▶ _Entries supplied_:

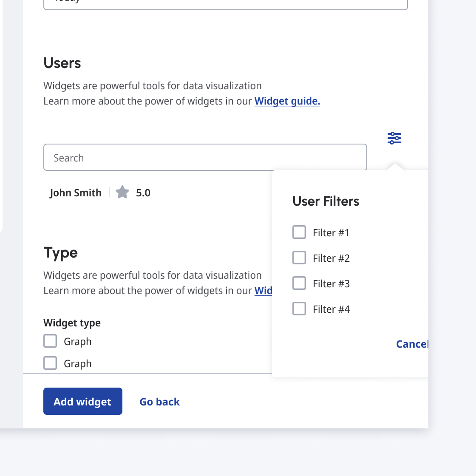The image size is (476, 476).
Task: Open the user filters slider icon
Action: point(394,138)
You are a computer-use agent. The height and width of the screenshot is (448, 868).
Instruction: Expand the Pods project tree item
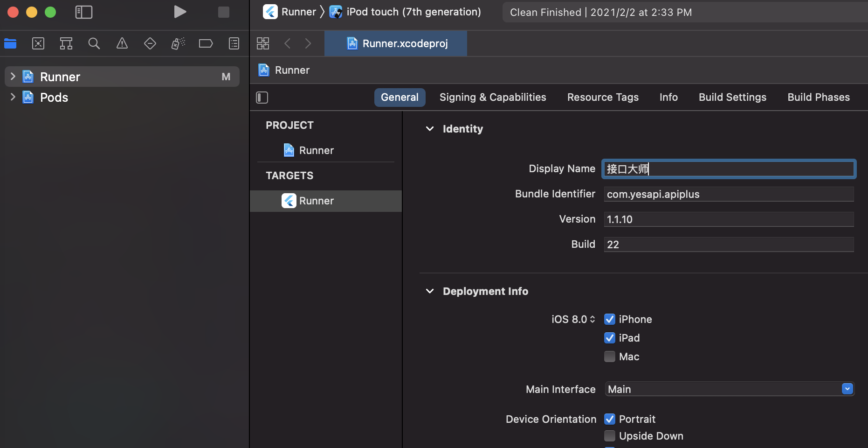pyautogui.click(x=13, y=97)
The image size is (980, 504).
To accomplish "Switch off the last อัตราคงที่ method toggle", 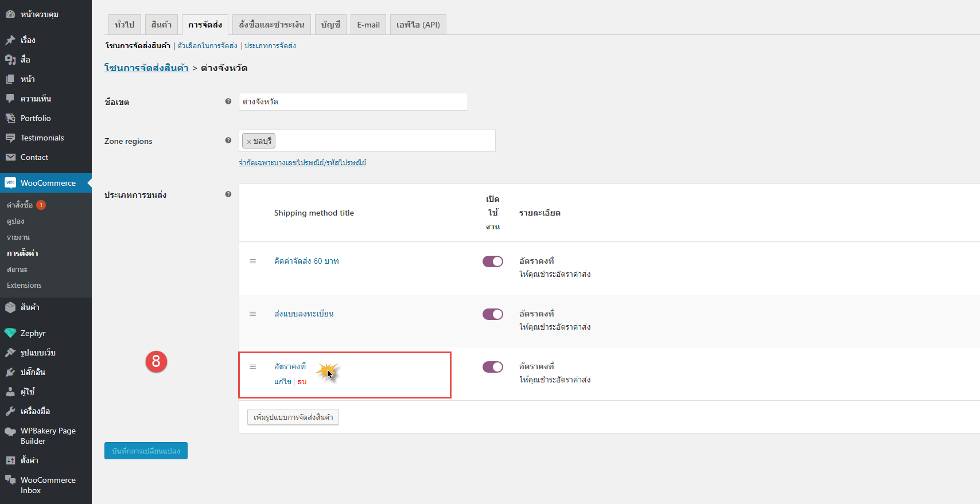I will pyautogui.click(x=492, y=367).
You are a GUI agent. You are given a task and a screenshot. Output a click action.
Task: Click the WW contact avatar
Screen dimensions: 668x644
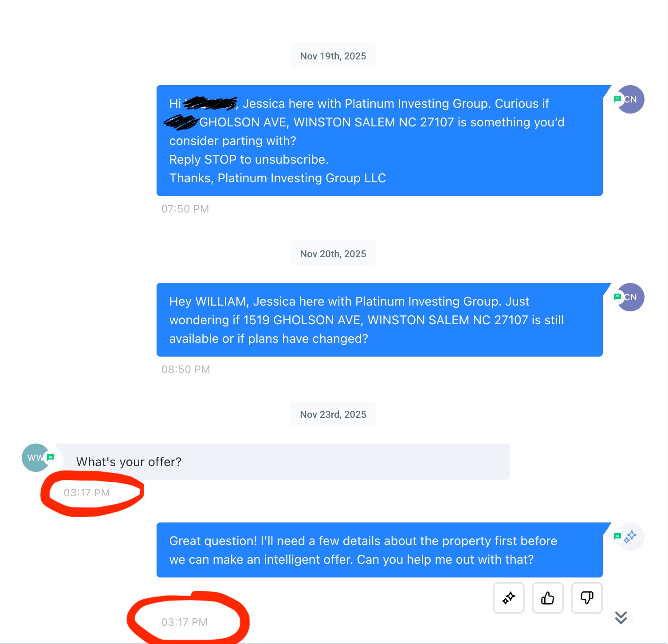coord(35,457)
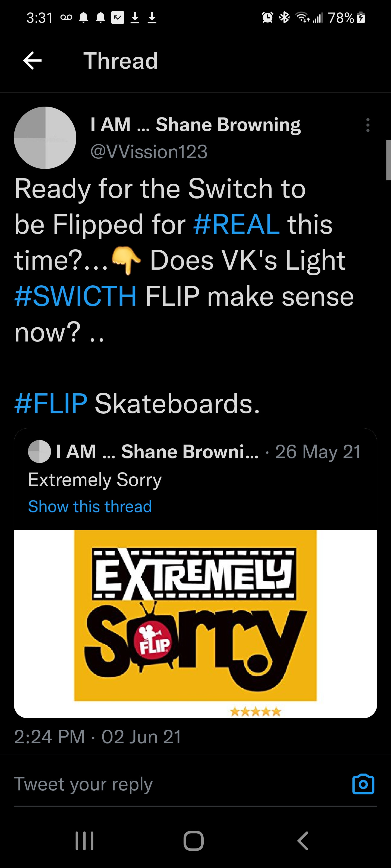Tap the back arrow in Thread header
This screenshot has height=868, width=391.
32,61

▶ _Your task_: The lines running from the one with "Task: Click the WW contact avatar" to the close of the material above are to be retyped exactly; no picture is to be included.

▶ _Output for this task_:
Task: Click the WW contact avatar
Screen dimensions: 668x644
coord(35,457)
Tap the back arrow in Thread header
This screenshot has height=868, width=391.
32,61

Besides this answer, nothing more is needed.